RAGIONI DI FUGA – Ma non è finita qui. Il centro studi, infatti, si sofferma a lungo anche sulle ragioni delle defezioni. Pur specificando il rapporto che la maggior parte degli ex combattenti restano fedeli alle idee radicali dell’Isis continuando a credere, di fatto, nella logica terroristica, si sentono traditi dall’organizzazione interna. Corrotta, appunto. Non a caso, secondo il dossier, tra le principali ragioni di fuga spunta la corruzione, sulla cui questione le argomentazioni sono anche a tratti grottesche, dato che c’è chi rimprovera ad al-Baghdadi di non aver ricevuto le macchine di lusso che gli erano state promesse, chi invece accusa la condotta “ingiusta ed egoistica” dei capi dell’Isis. “Sono una banda che pensa solo ai soldi e al petrolio”, dicono.
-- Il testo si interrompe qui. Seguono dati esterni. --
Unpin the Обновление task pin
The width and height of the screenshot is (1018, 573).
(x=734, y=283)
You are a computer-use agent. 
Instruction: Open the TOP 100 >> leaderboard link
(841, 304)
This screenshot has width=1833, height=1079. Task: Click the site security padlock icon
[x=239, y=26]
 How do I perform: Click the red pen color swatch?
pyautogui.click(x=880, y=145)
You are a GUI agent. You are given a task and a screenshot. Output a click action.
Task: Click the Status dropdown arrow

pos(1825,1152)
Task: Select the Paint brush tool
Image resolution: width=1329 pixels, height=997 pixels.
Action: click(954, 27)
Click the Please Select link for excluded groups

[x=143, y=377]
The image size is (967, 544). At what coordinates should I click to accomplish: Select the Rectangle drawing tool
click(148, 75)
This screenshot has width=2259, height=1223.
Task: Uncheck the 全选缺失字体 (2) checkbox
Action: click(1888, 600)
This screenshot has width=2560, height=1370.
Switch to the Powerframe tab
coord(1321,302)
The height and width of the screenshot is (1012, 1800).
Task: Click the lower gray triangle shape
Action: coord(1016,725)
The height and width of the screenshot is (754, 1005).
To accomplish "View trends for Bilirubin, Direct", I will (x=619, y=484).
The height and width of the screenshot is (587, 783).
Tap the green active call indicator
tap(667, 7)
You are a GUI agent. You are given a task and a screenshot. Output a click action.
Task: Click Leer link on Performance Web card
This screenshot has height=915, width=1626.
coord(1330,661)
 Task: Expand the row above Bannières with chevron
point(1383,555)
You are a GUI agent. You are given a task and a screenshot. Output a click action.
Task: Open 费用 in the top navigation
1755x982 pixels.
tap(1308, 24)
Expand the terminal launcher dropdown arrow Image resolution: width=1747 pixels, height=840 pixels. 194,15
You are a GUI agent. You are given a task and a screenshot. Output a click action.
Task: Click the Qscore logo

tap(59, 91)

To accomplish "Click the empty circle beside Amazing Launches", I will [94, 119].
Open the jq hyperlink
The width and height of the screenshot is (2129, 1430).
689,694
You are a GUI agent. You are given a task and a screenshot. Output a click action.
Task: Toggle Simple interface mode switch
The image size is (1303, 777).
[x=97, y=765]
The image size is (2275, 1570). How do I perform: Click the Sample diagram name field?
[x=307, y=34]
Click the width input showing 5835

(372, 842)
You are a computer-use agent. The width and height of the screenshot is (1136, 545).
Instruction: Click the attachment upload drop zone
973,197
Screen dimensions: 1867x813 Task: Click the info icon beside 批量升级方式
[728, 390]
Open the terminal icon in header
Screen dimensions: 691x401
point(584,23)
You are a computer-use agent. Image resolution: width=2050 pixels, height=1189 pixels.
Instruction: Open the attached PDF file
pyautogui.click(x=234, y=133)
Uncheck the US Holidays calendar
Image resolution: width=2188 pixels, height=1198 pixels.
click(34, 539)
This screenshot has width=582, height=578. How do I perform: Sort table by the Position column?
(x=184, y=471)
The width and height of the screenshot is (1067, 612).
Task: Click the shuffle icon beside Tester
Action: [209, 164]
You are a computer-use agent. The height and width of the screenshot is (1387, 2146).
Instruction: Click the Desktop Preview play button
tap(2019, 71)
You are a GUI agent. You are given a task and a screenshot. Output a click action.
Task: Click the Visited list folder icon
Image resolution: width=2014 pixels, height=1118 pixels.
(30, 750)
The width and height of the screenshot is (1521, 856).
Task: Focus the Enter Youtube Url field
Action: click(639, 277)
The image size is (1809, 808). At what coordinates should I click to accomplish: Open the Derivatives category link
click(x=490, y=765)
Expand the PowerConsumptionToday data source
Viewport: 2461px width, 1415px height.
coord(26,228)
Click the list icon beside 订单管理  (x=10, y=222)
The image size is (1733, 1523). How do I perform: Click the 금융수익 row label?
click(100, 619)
E ancora: secondo altri disertori, l’Isis non è più quell’organizzazione interessata a rovesciare il regime di Bashar al Assad, quanto a lottare contro i sunniti siriani per “liti con altri gruppi ribelli” e per “l’ossessione della leadership con presunte spie e traditori”. Insomma, lotte all’interno per una sorta di monopolio terroristico interno. Per non dimenticare – altra ragione di fuga – il trattamento dei musulmani. “Atrocità”, vengono definite. Perché le bestie sono tali. Non hanno un credo. Nessuno.